-------- DATA

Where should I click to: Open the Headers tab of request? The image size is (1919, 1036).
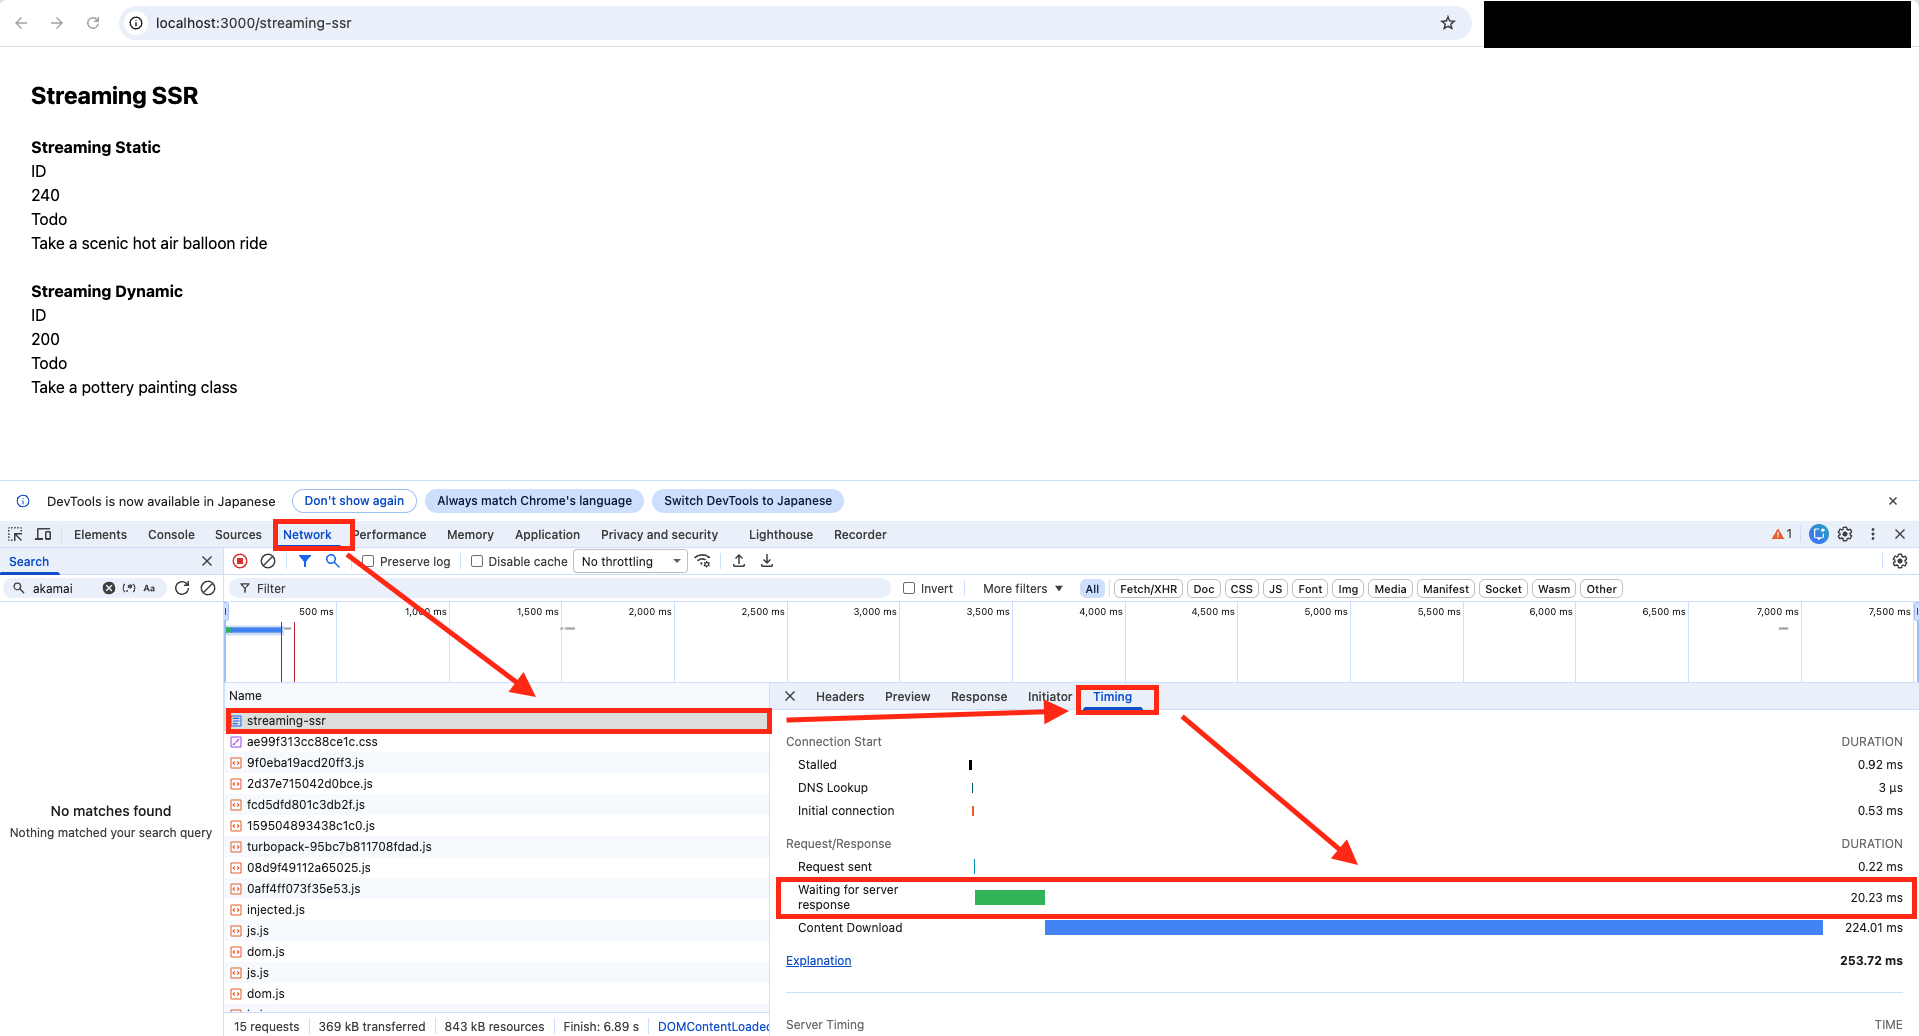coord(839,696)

----------------
-------- DATA

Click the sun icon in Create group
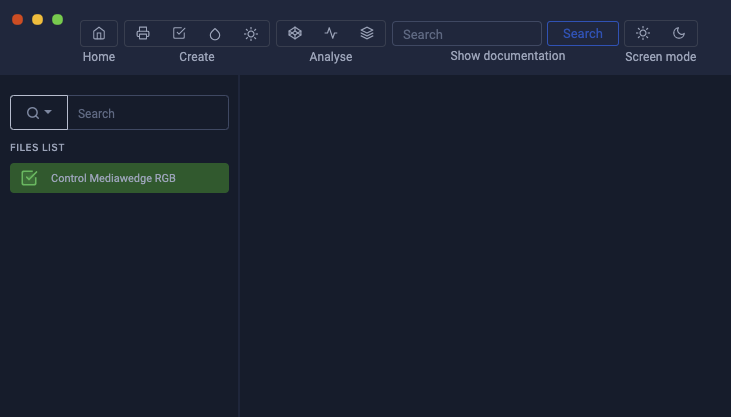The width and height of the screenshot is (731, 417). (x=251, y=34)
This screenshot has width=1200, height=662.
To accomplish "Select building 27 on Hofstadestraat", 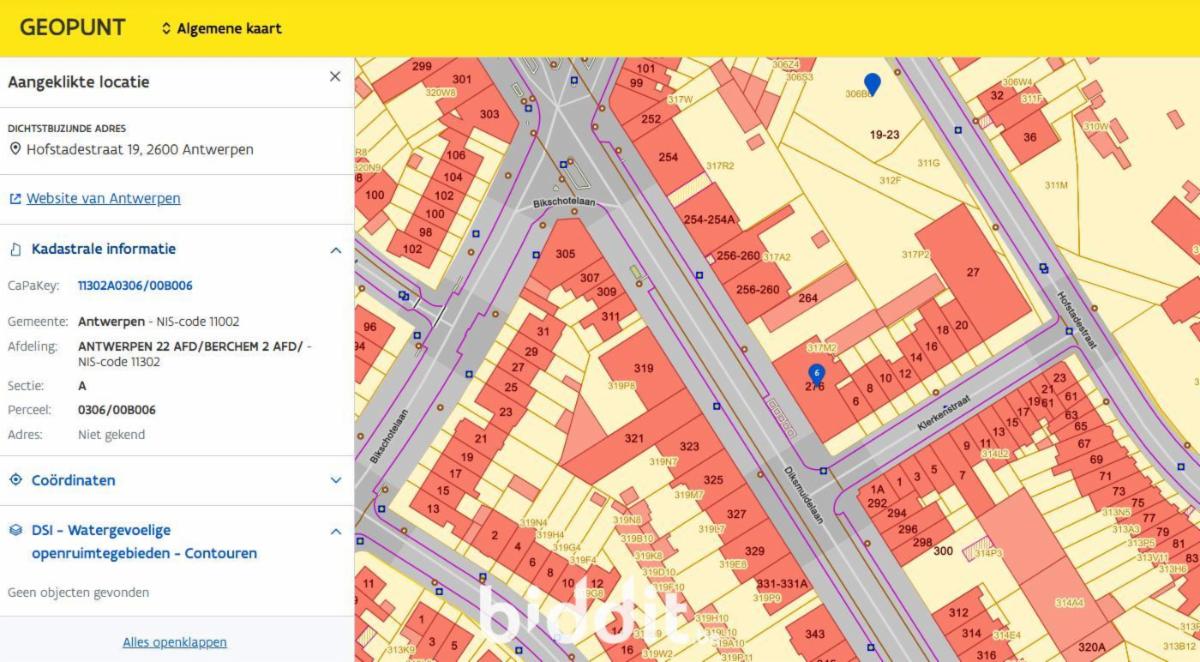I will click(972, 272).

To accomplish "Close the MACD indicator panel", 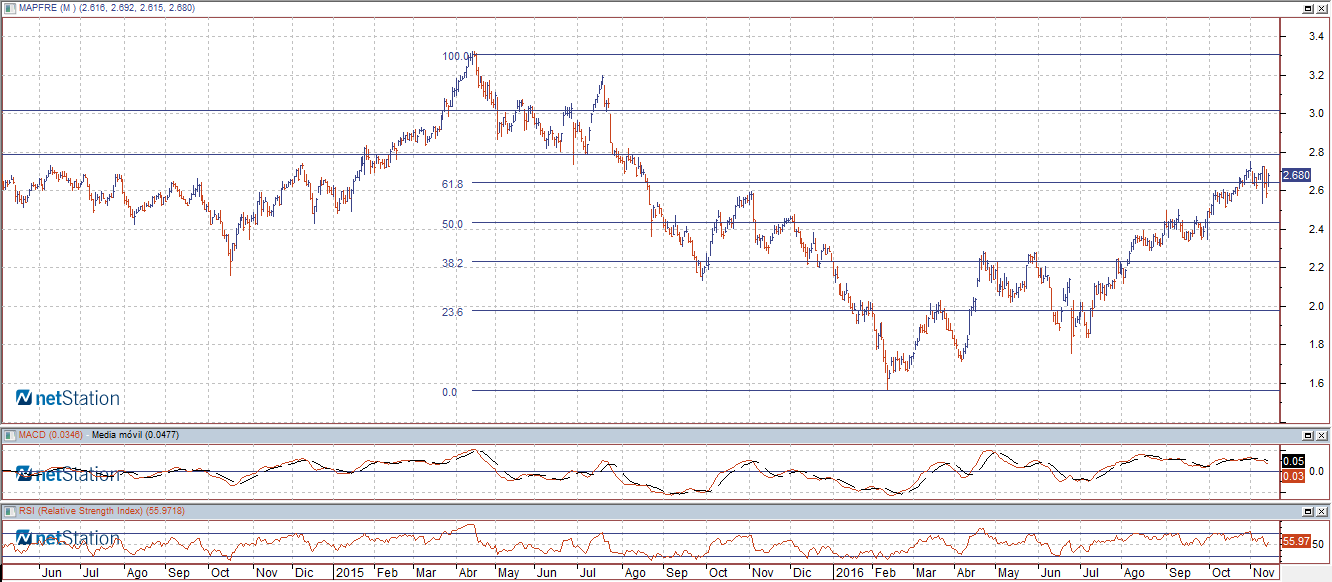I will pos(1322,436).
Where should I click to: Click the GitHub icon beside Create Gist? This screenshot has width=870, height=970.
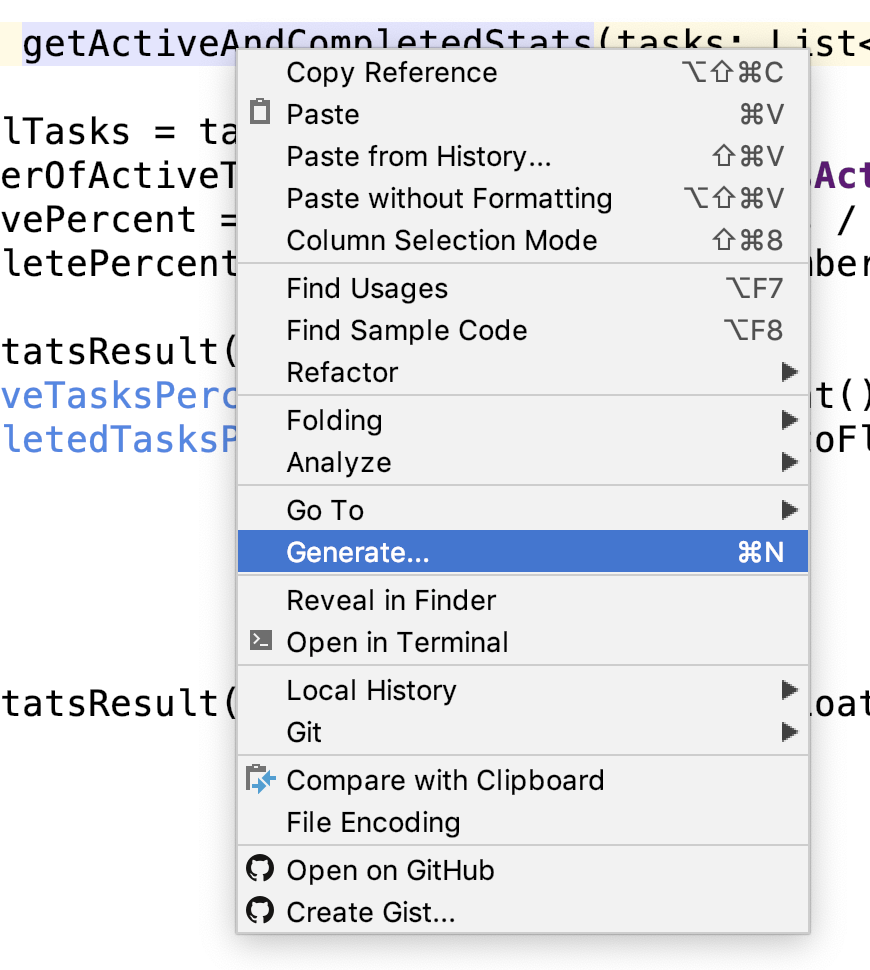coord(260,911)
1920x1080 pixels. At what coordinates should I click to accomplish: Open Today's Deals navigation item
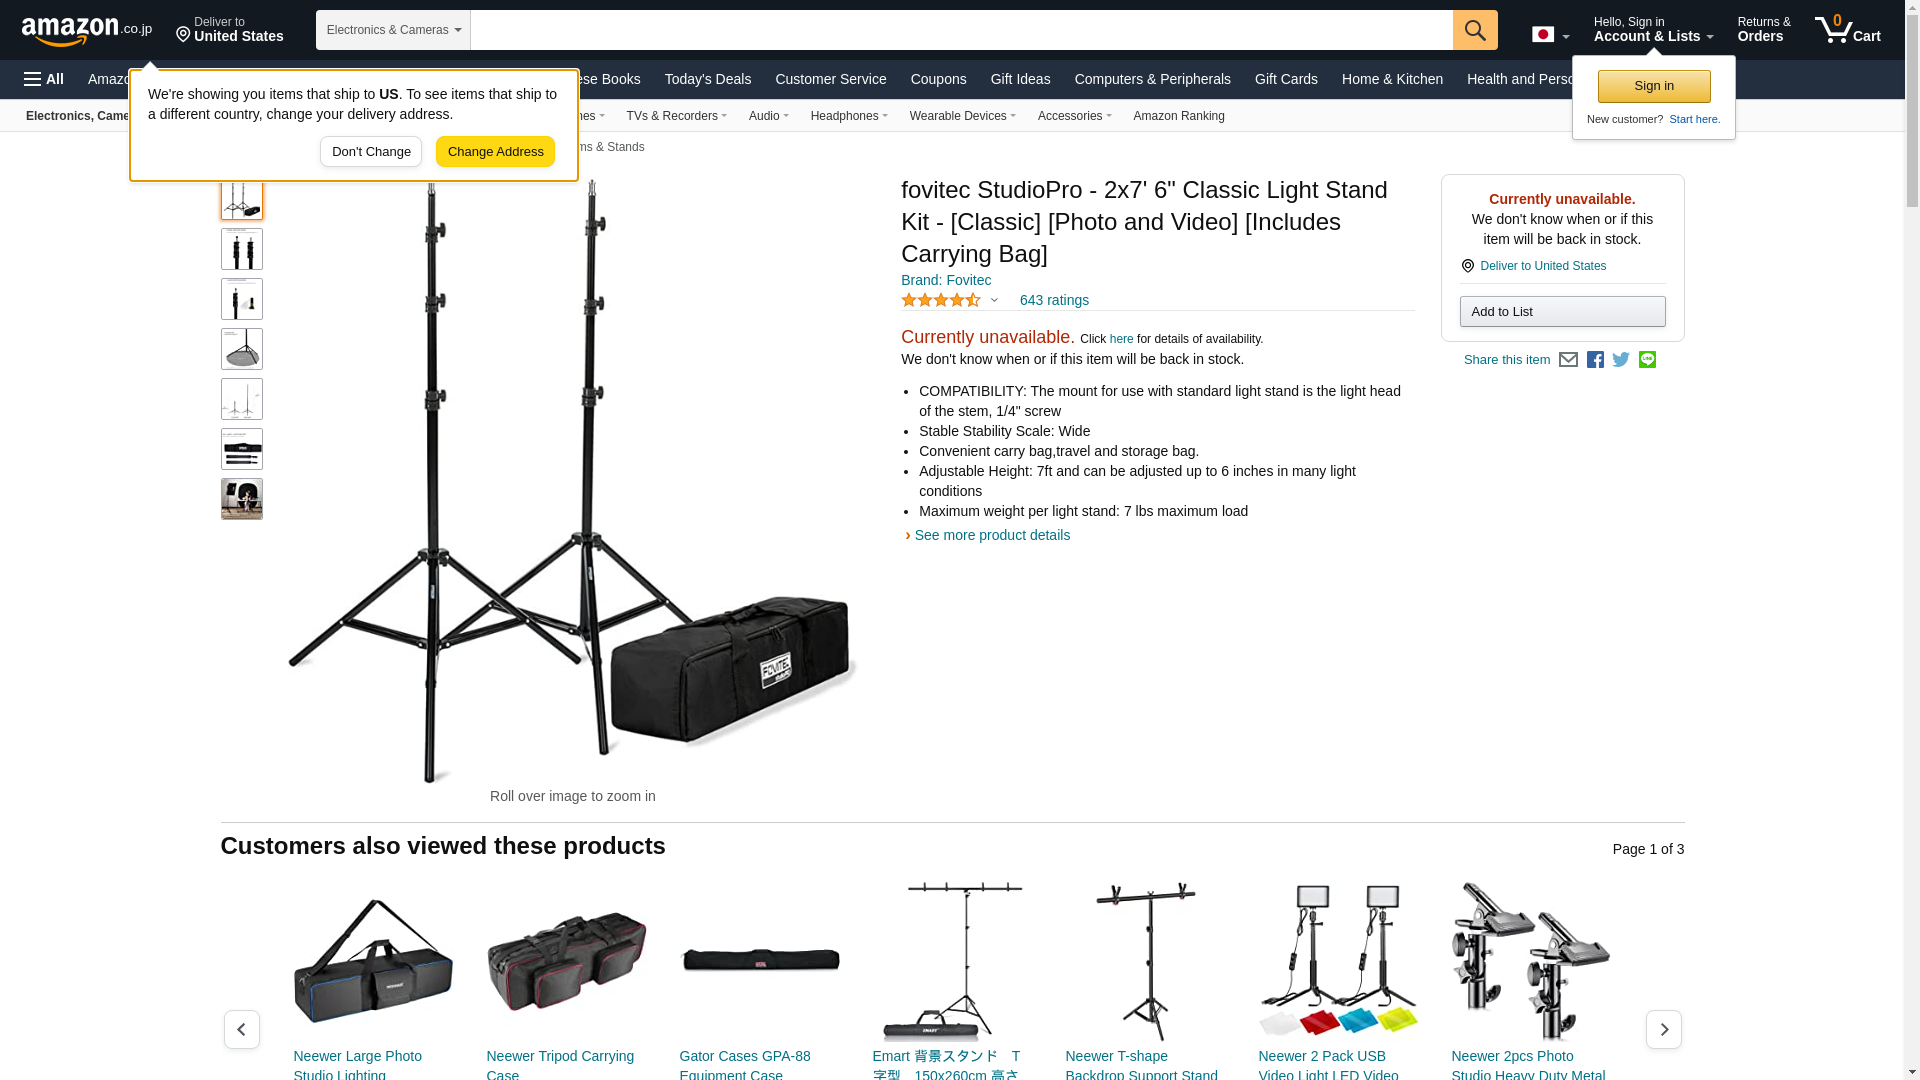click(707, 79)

----------------
-------- DATA

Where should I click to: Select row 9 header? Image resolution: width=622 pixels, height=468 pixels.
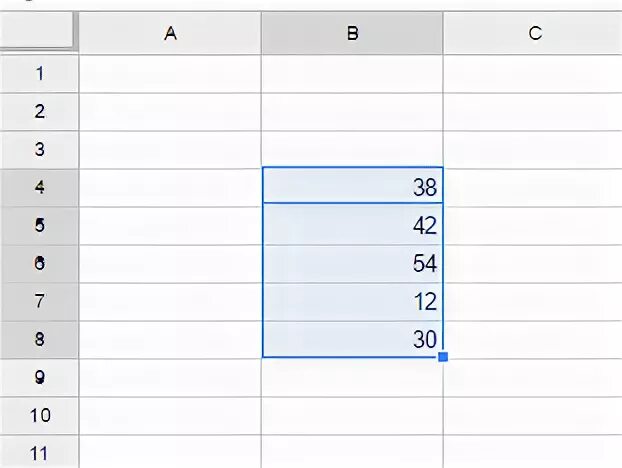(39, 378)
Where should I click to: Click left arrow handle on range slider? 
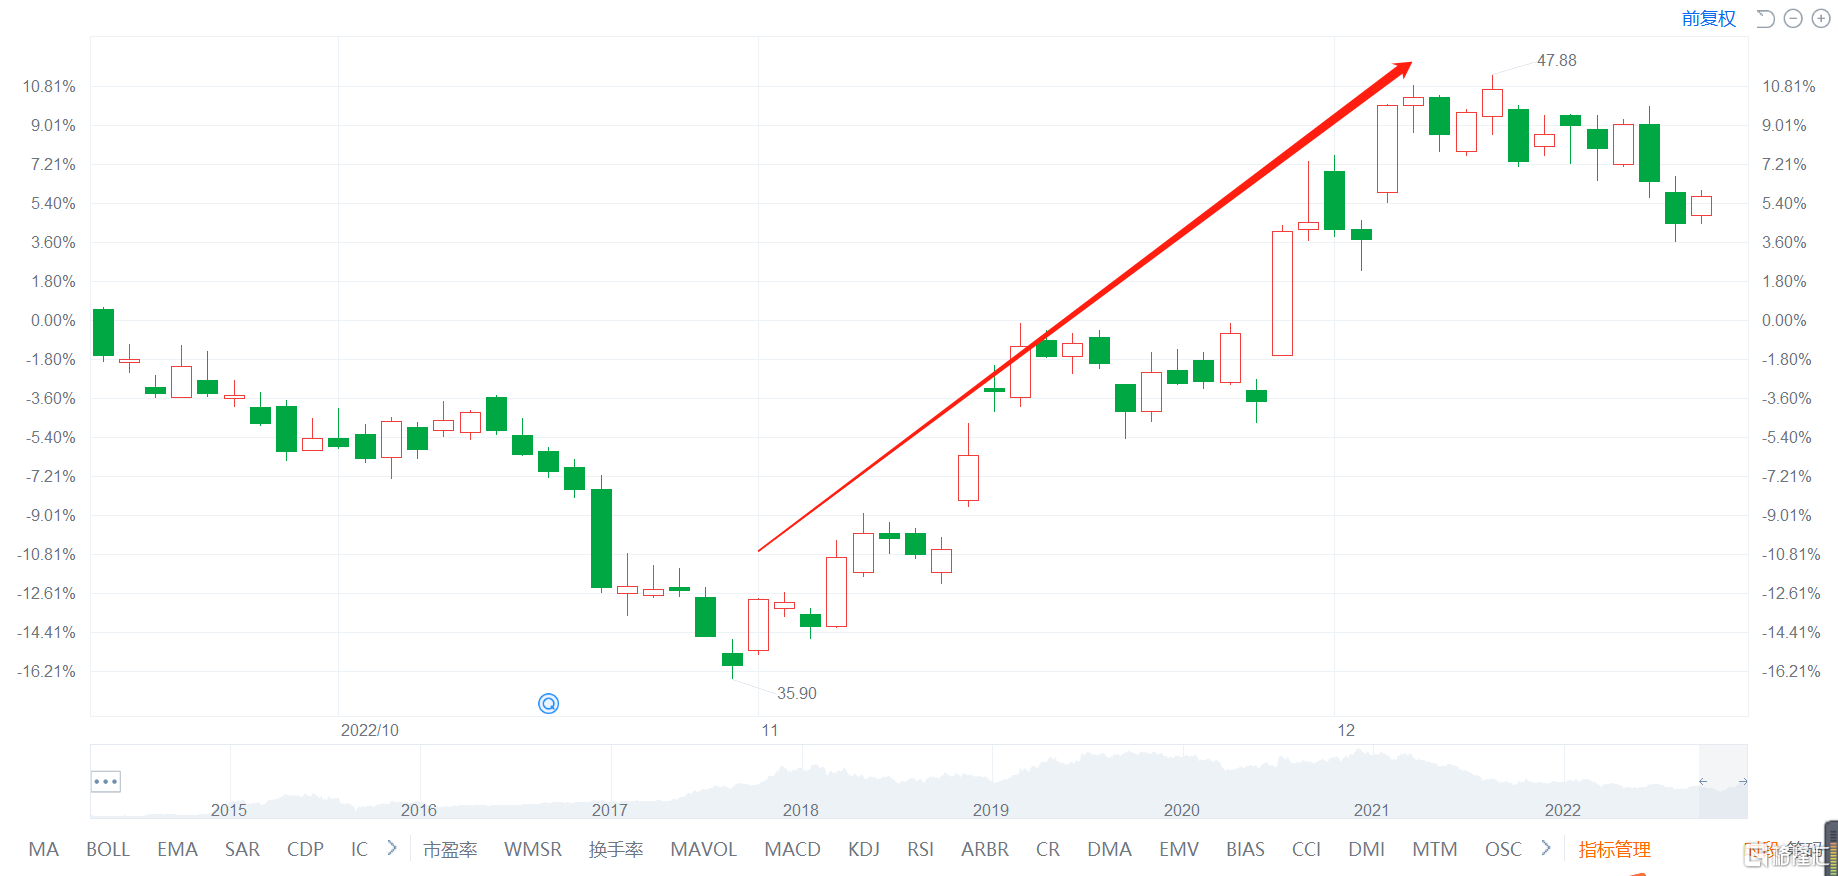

----------------

▶ **AIM OF THE EXERCISE**
From the records above, transcribe only the stretch from the line with "Where should I click to: Select" through the line with "Where should I click to: Click left", keeping both ends. Omit pictures.

▶ **ANSWER FOR THE TASK**
Where should I click to: Select row 9 header? Image resolution: width=622 pixels, height=468 pixels.
(39, 378)
Where should I click to: Click left arrow handle on range slider? 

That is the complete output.